John May

Personal information
- Full name: John May
- Born: 26 September 1845 Southampton, Hampshire, England
- Died: Unknown
- Batting: Right-handed
- Bowling: Right-arm fast

Domestic team information
- 1867–1870: Hampshire

Career statistics
| Competition | First-class |
| Matches | 4 |
| Runs scored | 71 |
| Batting average | 11.83 |
| 100s/50s | –/– |
| Top score | 28 |
| Balls bowled | 336 |
| Wickets | 6 |
| Bowling average | 27.50 |
| 5 wickets in innings | – |
| 10 wickets in match | – |
| Best bowling | 4/80 |
| Catches/stumpings | –/– |
- Source: Cricinfo, 1 February 2010

= John May (cricketer) =

English cricketer (born 1845)

John May (born 26 September 1845 – date of death unknown) was an English first-class cricketer.
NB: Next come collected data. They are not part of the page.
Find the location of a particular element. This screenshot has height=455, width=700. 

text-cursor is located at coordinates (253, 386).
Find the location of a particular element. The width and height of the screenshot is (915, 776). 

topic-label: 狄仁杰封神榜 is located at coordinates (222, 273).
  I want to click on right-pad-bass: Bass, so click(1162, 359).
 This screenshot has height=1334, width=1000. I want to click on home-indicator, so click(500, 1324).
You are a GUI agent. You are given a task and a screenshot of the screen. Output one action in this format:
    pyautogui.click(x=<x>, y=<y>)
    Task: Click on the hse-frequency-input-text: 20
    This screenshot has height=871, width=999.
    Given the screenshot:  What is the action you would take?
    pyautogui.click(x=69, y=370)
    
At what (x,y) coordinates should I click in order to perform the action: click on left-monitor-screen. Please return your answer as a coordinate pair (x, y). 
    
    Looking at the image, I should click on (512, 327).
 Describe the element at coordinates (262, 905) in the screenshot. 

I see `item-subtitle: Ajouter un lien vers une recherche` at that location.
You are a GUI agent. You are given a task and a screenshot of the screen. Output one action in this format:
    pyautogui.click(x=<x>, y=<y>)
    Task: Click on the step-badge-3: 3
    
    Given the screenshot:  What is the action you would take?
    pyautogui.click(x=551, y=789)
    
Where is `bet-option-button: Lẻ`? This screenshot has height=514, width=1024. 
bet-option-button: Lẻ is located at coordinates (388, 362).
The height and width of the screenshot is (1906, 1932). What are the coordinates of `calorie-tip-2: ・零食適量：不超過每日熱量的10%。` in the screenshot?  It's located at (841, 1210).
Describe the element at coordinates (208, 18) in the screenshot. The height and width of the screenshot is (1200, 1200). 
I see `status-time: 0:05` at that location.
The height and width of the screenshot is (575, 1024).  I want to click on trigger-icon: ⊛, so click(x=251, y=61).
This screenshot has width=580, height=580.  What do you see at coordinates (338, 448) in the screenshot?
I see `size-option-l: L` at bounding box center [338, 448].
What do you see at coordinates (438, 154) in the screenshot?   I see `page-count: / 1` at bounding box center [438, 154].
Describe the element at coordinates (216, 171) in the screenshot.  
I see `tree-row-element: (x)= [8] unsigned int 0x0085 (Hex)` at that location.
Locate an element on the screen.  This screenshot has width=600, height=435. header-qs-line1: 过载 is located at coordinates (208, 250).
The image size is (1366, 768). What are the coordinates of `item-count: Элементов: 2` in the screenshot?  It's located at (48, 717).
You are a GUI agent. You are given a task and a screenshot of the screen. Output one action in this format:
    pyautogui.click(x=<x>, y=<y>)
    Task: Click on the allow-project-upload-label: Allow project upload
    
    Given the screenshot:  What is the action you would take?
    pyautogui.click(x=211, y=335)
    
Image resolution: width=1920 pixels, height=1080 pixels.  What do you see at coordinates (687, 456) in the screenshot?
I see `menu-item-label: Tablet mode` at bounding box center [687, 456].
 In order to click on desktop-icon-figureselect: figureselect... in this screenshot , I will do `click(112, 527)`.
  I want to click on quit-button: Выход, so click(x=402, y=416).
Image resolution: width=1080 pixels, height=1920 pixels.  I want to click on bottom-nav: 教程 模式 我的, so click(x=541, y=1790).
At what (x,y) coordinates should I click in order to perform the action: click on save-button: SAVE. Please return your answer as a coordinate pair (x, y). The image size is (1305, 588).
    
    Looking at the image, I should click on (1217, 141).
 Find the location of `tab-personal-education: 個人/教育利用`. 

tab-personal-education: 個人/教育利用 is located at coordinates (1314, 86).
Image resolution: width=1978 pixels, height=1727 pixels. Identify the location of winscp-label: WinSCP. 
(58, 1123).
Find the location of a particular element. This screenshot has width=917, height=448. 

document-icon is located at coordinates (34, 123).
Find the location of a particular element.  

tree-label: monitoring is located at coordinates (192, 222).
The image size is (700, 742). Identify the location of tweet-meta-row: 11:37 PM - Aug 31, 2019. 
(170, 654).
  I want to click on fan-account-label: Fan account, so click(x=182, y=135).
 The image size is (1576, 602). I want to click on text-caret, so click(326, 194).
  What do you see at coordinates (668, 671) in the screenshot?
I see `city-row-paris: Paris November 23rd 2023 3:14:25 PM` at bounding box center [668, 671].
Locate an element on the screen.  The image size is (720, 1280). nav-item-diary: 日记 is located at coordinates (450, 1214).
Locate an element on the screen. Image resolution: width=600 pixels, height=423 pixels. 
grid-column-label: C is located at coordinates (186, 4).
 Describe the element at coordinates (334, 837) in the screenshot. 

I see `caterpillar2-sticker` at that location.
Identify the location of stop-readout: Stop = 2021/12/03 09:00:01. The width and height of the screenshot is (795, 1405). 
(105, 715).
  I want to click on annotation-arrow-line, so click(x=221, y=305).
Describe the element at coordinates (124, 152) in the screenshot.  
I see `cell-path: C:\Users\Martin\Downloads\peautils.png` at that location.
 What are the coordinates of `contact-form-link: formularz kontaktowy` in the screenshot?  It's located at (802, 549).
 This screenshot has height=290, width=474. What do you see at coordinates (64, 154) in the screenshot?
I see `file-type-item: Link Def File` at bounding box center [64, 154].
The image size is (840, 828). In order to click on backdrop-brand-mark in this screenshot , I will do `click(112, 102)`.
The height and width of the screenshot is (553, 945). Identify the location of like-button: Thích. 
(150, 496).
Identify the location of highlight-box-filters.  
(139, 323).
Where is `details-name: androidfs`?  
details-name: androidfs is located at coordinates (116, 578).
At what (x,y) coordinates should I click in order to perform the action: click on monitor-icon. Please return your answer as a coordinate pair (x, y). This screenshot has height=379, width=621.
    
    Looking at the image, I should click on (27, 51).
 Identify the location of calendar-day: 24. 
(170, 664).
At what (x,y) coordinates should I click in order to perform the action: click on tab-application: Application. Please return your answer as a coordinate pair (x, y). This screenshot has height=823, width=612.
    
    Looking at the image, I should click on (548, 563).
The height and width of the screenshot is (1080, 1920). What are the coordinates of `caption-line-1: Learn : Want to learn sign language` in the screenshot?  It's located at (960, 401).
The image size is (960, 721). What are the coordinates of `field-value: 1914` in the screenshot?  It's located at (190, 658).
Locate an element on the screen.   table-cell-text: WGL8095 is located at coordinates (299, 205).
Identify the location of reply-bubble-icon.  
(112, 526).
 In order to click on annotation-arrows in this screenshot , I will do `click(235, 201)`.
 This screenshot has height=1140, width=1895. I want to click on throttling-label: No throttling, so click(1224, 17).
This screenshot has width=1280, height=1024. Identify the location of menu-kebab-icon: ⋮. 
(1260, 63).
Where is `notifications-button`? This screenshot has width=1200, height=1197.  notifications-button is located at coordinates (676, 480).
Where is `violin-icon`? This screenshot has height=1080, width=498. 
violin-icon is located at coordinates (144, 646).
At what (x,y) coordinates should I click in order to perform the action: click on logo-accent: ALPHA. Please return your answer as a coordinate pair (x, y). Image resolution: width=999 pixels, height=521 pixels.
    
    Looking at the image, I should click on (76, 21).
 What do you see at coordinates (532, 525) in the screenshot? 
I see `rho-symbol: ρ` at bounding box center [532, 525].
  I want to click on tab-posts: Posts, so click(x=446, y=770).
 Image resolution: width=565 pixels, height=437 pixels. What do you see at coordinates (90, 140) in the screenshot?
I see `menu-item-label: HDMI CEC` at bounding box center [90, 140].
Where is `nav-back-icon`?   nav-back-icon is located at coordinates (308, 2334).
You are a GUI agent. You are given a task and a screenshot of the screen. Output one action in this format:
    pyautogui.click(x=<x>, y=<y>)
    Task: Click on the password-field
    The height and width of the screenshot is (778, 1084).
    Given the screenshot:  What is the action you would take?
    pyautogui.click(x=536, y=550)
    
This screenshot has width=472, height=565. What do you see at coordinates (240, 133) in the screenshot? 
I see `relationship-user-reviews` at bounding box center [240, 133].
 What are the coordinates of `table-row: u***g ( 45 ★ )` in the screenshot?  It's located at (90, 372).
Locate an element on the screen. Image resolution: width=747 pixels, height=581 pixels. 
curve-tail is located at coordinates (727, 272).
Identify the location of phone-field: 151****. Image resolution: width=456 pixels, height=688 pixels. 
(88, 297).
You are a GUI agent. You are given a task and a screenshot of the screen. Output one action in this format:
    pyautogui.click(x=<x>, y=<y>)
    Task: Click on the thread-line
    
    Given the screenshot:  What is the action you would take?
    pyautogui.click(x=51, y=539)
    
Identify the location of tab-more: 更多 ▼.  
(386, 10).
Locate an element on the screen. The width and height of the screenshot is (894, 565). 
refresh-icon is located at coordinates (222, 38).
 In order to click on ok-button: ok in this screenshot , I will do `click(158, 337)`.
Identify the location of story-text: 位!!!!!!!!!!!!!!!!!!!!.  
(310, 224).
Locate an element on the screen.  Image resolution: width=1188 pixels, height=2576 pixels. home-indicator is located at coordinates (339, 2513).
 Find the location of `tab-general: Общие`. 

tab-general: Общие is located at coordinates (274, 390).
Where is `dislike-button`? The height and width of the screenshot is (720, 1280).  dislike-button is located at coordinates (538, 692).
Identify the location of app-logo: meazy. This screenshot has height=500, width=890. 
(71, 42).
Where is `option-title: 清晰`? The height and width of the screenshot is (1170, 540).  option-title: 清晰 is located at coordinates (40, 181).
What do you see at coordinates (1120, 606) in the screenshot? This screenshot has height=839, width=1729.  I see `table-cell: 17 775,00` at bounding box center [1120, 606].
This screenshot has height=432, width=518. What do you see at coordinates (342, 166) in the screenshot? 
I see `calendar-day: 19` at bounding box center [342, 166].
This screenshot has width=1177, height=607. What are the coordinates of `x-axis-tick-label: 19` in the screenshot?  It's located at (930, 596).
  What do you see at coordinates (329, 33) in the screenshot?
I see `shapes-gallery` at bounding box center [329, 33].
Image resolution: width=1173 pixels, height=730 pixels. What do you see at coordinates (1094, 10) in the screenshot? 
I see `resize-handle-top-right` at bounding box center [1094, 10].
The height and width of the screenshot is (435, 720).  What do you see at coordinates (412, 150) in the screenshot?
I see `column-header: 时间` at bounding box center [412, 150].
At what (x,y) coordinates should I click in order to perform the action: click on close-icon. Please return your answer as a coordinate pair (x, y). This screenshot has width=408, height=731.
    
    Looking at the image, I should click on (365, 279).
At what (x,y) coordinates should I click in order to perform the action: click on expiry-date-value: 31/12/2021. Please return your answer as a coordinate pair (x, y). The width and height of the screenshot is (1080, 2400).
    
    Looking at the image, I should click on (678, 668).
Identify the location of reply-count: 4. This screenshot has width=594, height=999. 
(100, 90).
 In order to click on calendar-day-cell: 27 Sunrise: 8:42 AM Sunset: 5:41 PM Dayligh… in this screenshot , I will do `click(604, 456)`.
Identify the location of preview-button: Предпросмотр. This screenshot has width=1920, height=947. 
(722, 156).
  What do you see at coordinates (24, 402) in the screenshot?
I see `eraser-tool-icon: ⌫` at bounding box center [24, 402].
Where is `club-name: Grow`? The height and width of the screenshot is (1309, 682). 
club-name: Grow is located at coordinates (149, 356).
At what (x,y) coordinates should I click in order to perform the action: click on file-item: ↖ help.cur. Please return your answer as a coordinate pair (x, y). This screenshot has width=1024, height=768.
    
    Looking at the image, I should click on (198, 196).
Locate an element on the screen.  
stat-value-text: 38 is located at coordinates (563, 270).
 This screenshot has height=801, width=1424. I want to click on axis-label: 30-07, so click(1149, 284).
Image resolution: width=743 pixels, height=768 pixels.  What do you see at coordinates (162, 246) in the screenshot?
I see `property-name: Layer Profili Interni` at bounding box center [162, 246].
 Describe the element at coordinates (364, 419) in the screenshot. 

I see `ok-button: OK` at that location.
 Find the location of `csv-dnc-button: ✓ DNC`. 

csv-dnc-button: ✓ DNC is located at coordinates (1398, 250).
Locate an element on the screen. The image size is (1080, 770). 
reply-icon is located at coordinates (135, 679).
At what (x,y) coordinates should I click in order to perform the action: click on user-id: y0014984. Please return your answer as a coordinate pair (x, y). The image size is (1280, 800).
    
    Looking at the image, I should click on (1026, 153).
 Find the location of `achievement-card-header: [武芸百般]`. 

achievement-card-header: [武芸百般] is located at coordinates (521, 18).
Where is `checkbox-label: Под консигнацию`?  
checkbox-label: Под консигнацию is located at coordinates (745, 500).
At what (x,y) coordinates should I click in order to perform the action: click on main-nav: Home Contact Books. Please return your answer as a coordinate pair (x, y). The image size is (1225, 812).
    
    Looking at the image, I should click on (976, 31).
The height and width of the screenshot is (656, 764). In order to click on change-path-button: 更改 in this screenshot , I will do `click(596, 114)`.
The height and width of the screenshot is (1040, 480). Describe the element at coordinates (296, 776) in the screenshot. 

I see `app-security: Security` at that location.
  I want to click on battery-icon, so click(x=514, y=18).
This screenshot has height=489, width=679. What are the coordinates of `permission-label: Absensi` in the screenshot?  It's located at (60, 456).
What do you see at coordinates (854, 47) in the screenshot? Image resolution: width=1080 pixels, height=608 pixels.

May was born at Southampton in September 1845. A club cricketer for the Southampton-based Union Club, he was described as a "good bowler" by the Hampshire Advertiser. He made his debut in first-class cricket for Hampshire against Kent at Gravesend in June 1867, and played against the same opposition at Southborough in July of the same year. He later made two further first-class appearances for Hampshire in 1869, both against Lancashire at Old Trafford and Southampton. Playing as a right-arm fast bowler, he took 6 wickets at an average of 27.50, with best figures of 4 for 80. As a batsman, he scored 71 runs at an batting average, with a highest score of 28. May's date of death is not recorded.